SUPPLIED INFORMATION Start Marker

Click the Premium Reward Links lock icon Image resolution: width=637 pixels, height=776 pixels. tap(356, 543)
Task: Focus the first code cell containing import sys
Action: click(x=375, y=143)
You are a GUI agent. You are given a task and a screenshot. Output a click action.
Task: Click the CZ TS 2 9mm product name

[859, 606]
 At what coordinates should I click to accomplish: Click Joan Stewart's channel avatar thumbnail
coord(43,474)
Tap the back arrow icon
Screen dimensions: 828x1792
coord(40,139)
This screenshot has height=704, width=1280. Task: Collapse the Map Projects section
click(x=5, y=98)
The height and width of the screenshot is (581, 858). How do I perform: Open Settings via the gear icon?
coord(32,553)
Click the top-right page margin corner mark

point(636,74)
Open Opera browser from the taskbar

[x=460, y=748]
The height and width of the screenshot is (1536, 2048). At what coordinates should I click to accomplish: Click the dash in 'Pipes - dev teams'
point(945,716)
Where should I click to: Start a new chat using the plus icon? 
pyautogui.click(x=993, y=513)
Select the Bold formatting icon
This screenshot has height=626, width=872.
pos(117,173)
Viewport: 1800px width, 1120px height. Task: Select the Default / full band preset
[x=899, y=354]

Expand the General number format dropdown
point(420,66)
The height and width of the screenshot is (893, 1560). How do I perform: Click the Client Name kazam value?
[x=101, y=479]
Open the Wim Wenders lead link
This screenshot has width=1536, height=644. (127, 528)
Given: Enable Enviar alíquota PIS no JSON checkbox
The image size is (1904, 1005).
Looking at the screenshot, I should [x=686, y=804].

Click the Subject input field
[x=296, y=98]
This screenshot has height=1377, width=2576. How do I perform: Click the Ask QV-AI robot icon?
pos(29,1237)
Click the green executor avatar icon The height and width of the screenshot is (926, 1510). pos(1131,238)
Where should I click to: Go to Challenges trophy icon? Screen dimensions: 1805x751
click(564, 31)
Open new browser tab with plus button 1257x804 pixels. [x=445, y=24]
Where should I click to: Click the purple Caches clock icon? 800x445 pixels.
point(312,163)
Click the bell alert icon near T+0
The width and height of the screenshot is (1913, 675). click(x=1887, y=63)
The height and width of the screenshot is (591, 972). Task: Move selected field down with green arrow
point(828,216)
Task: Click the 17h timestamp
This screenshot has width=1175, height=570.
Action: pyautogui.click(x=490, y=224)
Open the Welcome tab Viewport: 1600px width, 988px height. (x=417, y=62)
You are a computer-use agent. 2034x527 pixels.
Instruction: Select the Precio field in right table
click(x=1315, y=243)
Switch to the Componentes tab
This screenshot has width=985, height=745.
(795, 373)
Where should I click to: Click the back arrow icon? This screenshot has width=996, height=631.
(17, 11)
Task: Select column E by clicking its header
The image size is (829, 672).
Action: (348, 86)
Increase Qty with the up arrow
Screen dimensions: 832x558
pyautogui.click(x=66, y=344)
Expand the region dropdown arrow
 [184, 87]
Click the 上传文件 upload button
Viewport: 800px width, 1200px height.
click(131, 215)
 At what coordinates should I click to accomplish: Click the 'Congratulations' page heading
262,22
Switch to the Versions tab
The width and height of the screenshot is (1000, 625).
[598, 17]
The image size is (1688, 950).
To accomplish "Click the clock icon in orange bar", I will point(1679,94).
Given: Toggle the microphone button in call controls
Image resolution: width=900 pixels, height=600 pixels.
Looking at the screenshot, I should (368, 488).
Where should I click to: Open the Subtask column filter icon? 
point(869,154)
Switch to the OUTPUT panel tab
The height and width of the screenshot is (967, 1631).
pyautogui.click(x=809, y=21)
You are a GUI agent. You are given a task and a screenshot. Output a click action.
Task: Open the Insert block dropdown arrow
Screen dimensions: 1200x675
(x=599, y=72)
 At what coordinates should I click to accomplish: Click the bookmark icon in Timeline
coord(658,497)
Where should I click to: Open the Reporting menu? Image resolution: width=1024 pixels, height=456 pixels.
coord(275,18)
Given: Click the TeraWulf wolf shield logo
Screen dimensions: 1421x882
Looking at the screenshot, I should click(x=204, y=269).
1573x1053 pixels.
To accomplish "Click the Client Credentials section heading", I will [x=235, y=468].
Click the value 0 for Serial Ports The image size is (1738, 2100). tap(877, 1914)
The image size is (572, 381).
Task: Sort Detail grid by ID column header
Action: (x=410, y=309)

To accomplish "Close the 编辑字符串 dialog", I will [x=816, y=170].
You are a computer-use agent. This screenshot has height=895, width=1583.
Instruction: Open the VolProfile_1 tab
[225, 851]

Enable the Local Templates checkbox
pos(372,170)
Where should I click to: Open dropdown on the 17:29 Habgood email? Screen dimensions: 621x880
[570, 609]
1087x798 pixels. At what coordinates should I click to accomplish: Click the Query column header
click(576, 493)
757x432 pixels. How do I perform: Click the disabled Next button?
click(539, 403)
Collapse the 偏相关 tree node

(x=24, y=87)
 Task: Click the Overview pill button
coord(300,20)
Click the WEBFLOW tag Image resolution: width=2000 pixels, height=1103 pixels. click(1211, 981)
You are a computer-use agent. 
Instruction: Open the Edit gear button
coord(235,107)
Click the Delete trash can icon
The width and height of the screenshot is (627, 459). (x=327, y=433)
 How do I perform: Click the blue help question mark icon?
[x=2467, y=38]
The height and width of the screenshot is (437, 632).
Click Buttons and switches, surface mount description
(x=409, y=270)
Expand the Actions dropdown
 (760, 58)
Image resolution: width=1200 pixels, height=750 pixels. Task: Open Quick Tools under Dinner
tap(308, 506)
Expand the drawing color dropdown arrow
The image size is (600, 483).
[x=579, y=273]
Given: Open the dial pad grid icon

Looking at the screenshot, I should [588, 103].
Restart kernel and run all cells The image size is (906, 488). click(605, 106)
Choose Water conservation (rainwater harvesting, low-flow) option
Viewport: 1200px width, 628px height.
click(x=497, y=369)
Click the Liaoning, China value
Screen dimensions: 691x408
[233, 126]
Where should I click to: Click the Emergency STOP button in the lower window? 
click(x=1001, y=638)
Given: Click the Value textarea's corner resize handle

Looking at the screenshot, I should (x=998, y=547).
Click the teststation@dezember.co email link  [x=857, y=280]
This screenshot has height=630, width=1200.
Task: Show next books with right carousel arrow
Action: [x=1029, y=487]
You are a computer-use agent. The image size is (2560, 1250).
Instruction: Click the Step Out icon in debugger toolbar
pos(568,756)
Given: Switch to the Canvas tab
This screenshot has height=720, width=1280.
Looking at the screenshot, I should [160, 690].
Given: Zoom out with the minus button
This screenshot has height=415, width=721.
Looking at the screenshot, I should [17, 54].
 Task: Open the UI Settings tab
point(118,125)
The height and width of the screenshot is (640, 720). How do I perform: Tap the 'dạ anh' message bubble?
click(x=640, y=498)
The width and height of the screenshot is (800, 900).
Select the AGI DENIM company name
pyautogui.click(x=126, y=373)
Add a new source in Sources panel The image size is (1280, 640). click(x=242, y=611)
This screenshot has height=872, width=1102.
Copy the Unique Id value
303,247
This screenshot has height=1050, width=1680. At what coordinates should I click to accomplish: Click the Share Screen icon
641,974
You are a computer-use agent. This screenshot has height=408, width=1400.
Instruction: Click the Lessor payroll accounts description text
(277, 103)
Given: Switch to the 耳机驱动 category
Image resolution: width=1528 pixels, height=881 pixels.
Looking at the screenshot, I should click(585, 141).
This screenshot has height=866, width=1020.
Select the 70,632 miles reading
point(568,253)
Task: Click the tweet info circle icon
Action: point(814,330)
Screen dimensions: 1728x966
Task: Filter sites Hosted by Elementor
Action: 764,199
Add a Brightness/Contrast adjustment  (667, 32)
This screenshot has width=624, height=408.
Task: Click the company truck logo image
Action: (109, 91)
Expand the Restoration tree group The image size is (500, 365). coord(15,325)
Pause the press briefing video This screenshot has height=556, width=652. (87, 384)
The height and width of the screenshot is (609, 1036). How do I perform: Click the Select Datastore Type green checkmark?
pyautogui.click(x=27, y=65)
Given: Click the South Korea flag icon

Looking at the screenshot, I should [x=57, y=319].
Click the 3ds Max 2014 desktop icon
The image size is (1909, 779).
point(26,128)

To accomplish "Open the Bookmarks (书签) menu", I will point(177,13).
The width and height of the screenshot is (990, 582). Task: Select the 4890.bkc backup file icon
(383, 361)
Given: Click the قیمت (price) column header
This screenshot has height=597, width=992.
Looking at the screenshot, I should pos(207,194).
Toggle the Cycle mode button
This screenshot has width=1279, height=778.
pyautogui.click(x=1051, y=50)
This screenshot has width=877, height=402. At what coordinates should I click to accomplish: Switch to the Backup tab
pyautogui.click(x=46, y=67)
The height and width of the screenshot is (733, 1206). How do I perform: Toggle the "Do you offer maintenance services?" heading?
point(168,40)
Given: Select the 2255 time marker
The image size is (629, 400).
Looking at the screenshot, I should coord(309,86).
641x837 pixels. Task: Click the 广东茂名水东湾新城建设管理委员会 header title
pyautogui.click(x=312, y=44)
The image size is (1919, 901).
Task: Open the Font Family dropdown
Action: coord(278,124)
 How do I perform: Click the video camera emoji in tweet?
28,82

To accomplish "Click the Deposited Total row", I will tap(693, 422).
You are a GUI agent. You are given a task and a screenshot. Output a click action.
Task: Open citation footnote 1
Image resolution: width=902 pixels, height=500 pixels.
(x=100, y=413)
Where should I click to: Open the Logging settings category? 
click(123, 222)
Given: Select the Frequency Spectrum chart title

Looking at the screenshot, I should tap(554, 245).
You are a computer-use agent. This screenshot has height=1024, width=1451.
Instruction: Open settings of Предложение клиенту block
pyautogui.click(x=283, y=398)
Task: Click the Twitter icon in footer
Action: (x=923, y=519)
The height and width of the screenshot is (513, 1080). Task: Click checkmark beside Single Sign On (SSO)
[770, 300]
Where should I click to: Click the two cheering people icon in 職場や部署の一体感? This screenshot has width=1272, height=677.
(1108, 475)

SUPPLIED INFORMATION End Marker

■ TASK PROMPT: Using the listing above, list every line in which the string "computer" occurs.

■ OUTPUT FOR THIS EXERCISE:
You are a computer-use agent. 2034x527 pixels.
You are a computer-use agent. This screenshot has height=895, width=1583.
You are a computer-use agent. 
You are a computer-use agent. The image size is (2560, 1250).
You are a computer-use agent. This screenshot has height=408, width=1400.
You are a computer-use agent. This screenshot has height=1024, width=1451.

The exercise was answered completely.